Finally, after 5 nights of interrupted sleep from the cough, I finally waved the white "I surrender" flag, and went into Kaiser on Monday morning first thing. (Who cares if it was a holiday, I could not last another day or night with this cough and pain.)
Get examined, everything checked, everything listened to. Diagnosis: Sinus Infection and Brochitis. Ugh! No wonder I was so miserable. However, I figured this would be the diagnosis, because this is always my diagnosis. In the 4 times I've been sick in the last 6 years, it's always been sinus infection...obviously I waited too long to see the doc. But I am so prone to sinus infections. When I leave my allergies unchecked, or a cold takes awhile to leave, a sinus infection is around the corner.
Obviously, I need to take better care of myself in this area since I am so vulnerable here. Get comfortable with the Netti Pot, right? I know.
But let's apply this entire scenario to the sin in our lives. There is a sin that so easily entangles us. You know the one. The one that is so easily to fall into, the one you are so vulnerable to.

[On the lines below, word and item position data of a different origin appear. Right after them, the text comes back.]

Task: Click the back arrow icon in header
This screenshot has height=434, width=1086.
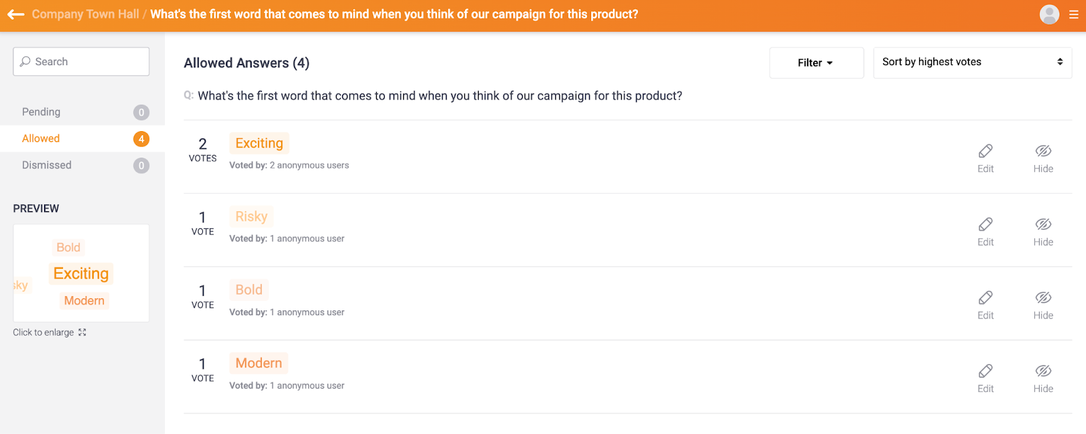Action: [x=16, y=14]
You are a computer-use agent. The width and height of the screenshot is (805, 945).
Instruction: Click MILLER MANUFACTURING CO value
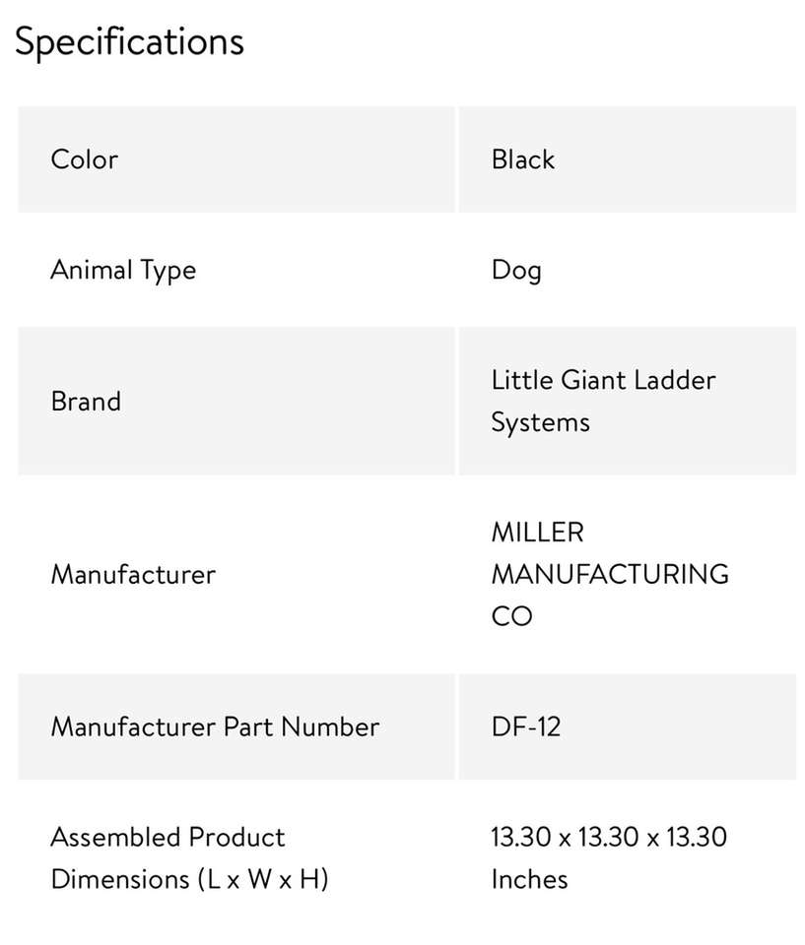point(609,574)
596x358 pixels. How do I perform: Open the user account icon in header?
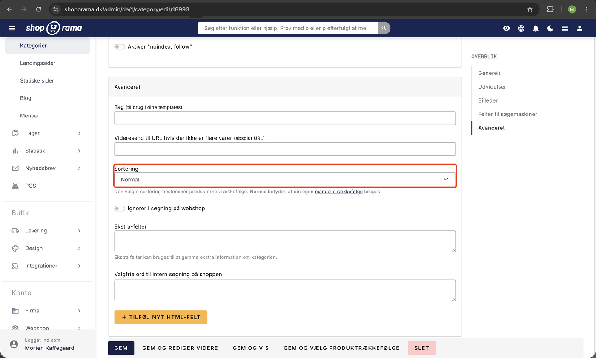[579, 28]
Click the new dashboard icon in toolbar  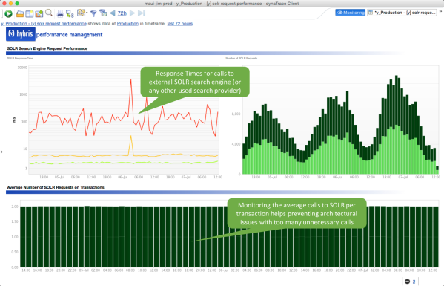point(30,13)
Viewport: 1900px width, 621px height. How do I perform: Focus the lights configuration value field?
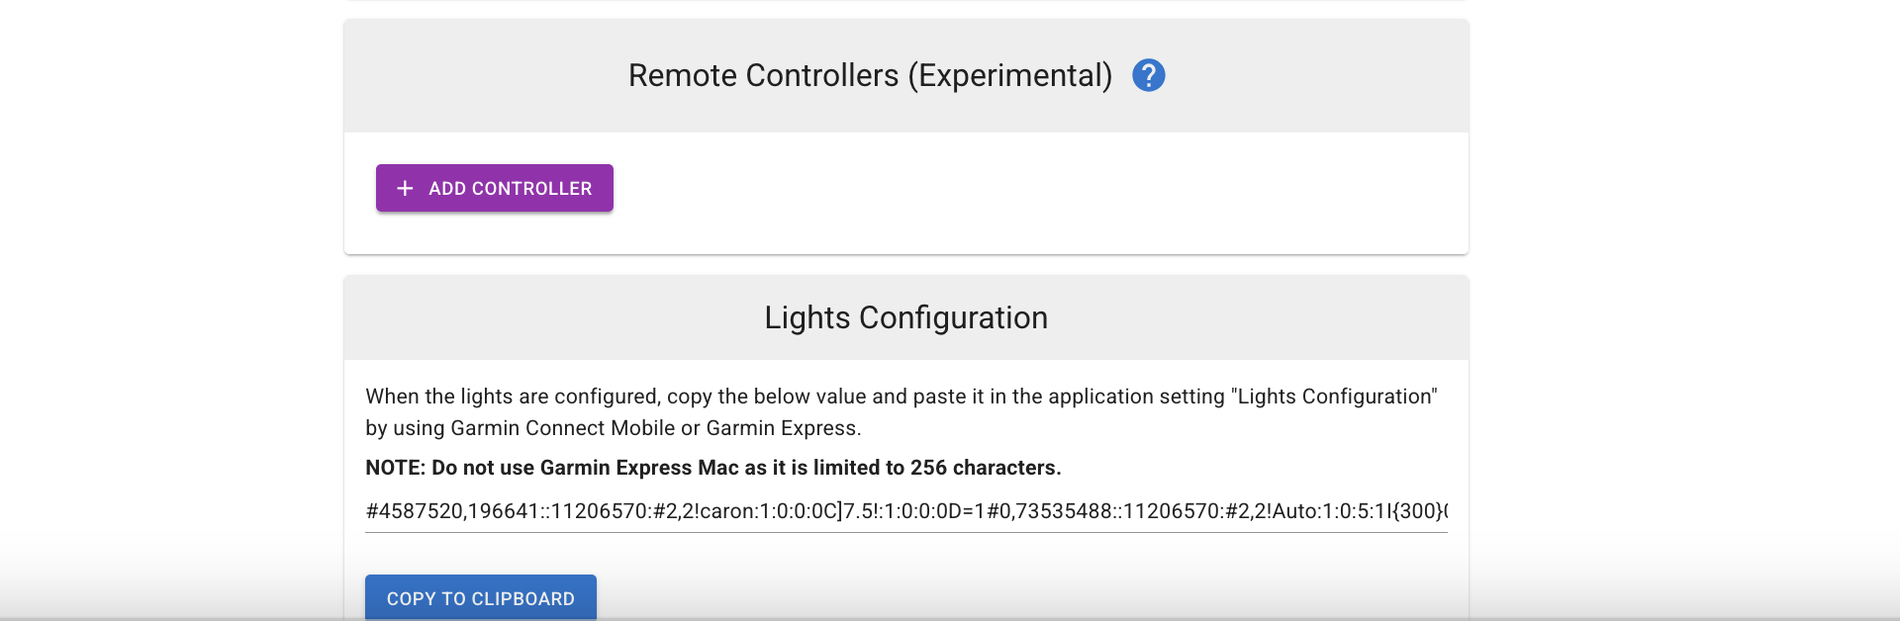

Personally, I know the ones that are so easy for me to get entangled in. They are very black & white ones. Unlike missing the symptoms of my sinus infection, I don't miss the thoughts and actions that lead up to those sins. Luckily my little 'spiritual radar' starts beeping when I am headed the wrong direction.
I've ignored that beep a few times, and I can hear the siren going off to back up out of the danger zone. Luckily, I listen to that one most of the time. But there have been times that I've let words pass my lips and BAM! I blow it! I hate that feeling that follows, don't you? Why do we do that to ourselves?
The key is at the first sign of your 'symptoms' (when the radar is beeping with warning), we need to be proactive right then! This is what I know works for me when headed toward sin:
- Pray for forgiveness for the thoughts/words/consideration of doing what I shouldn't do.
- Ask God to give me strength to not even entertain the thoughts and get out of the situation.
- And then, I try super hard to: avoid the things, people, conversations that derails my thoughts.
Like me losing sleep for 5 nights, some have lost their homes, families, jobs because they ignored the symptoms of their sin.